Cosa offre il servizio e come funziona
Green Assist finanzia totalmente attività di consulenza erogate da esperti selezionati a livello europeo: dall’analisi tecnica alla validazione delle performance ambientali, fino alla strutturazione finanziaria. L’intento è trasformare idee in progetti investment-ready, riducendo il rischio percepito dagli investitori e incrementando la loro fiducia.
La dotazione complessiva dedicata ai servizi di advisory proviene dai programmi europei e consente alle imprese di accedere a competenze specialistiche senza sostenere i costi diretti della consulenza.

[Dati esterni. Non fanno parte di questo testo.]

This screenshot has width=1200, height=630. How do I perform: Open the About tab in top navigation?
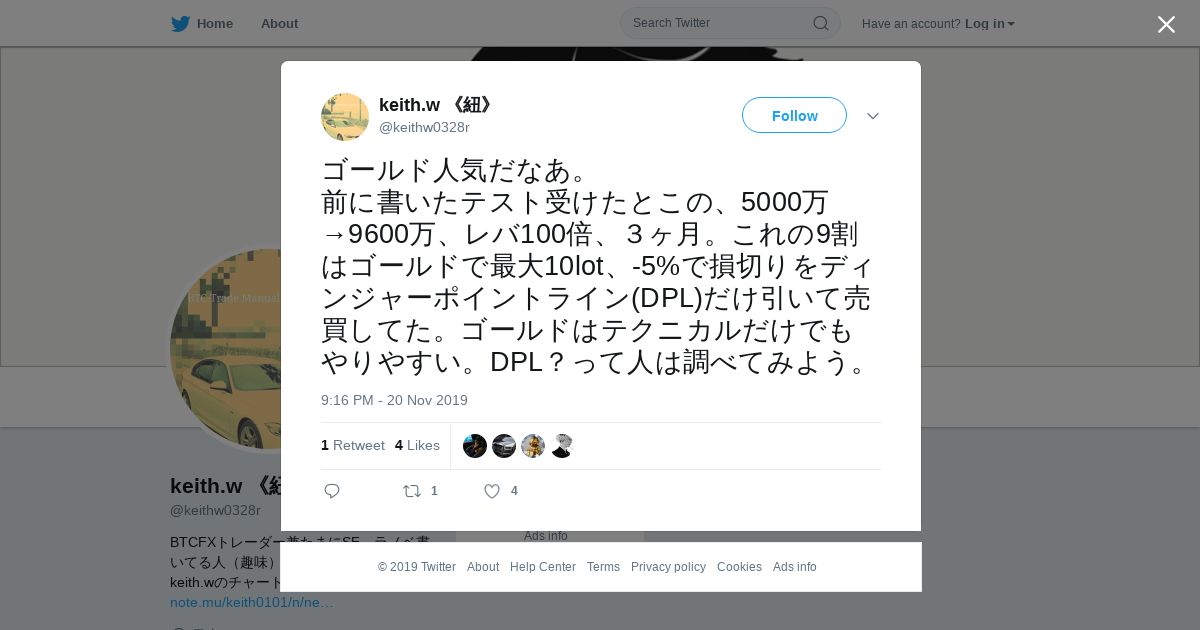tap(279, 23)
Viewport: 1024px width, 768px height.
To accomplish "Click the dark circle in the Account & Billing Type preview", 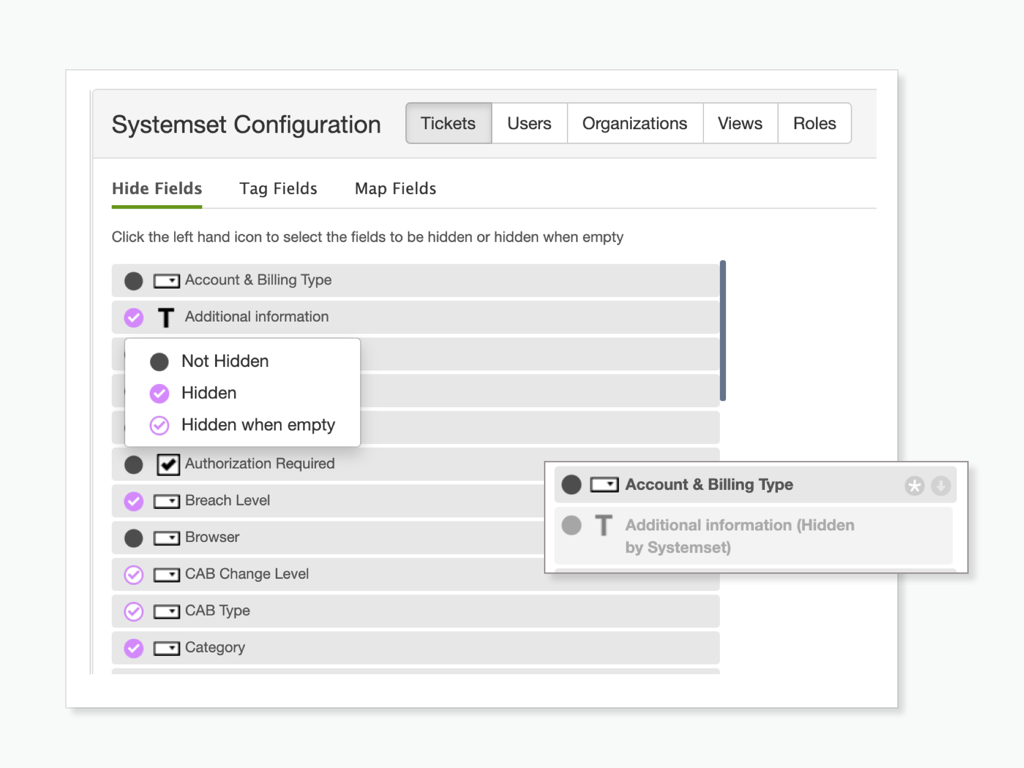I will 571,485.
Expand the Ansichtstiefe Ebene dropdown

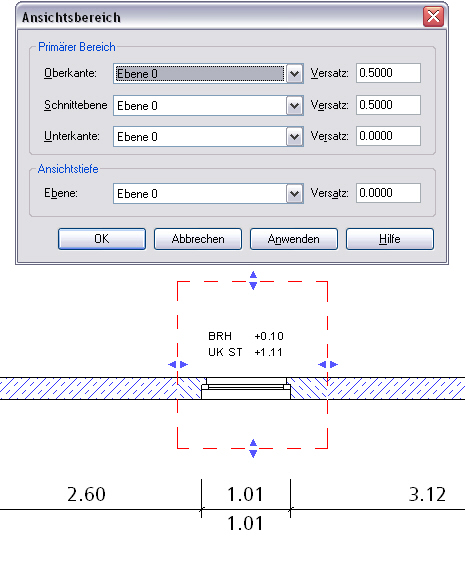pos(294,194)
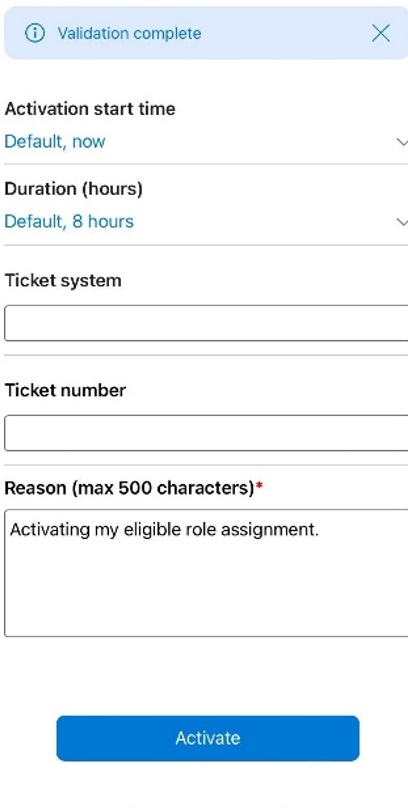The image size is (408, 808).
Task: Dismiss the Validation complete banner
Action: (x=381, y=33)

Cosa comprende il supporto
Tra le attività offerte figurano: valutazioni tecniche, definizione del business model, supporto nella strutturazione finanziaria, validazione delle metriche ambientali e orientamento su aspetti normativi. L’intervento mira a consolidare la proposta progettuale e a costruire una solida documentazione che renda chiari i ritorni ambientali ed economici dell’investimento. In pratica, il servizio si propone come una fase di pre-investimento capace di aumentare la probabilità di successo in fase di raccolta fondi.
A chi si rivolge e quali sono i requisiti
Possono candidarsi le PMI stabilite nei Paesi dell’Unione Europea e nei Paesi associati al programma LIFE (ad esempio Paesi del vicinato e Balcani occidentali).
I progetti devono presentare un impatto ambientale definito e un fabbisogno reale di supporto tecnico, finanziario o strategico. È indicato un livello minimo di investimento ipotetico (ad esempio almeno 1 milione di euro) perché l’azione sia rilevante per gli operatori finanziari: l’obiettivo è sostenere iniziative che possano generare impatti significativi in termini di riduzione delle emissioni e di uso efficiente delle risorse.
Ambiti prioritari
La call incentra la selezione su settori come l’economia circolare, la bioeconomia, la produzione sostenibile, l’efficientamento energetico e la gestione del ciclo di vita dei prodotti. Sono privilegiate le innovazioni che contribuiscono concretamente alla transizione climatica e all’ottimizzazione delle risorse, ossia progetti con metriche ambientali misurabili e replicabili su scala industriale.
Processo di candidatura e vantaggi pratici
La procedura di accesso si svolge in collaborazione con la rete Enterprise Europe Network (EEN). Il percorso tipico prevede un contatto preliminare con un Sustainability Adviser EEN, un pre-screening del progetto, la compilazione del modulo di domanda, la valutazione tecnica e la selezione finale che dà accesso al servizio di consulenza. Questo iter consente di filtrare le proposte e indirizzare le imprese verso un piano di sviluppo coerente con gli obiettivi europei.
I vantaggi per le imprese sono molteplici: la possibilità di ricevere consulenze specialistiche senza costi diretti aumenta la probabilità di ottenere successivamente finanziamenti pubblici o privati, migliora la qualità documentale dei progetti e accelera la loro trasformazione in iniziative investibili. Per i consulenti e gli operatori finanziari, Green Assist rappresenta un’opportunità per costruire pipeline di progetti più solide e per partecipare alla fase di preparazione che precede l’erogazione di capitale.
Infine, è importante ricordare che la call è aperta fino al 18 maggio 2026. Considerando il carattere non tradizionale dell’agevolazione — cioè il finanziamento della consulenza anziché del progetto — Green Assist si propone come un acceleratore strategico per la transizione ecologica, capace di colmare il gap tra idee sostenibili e investimenti reali.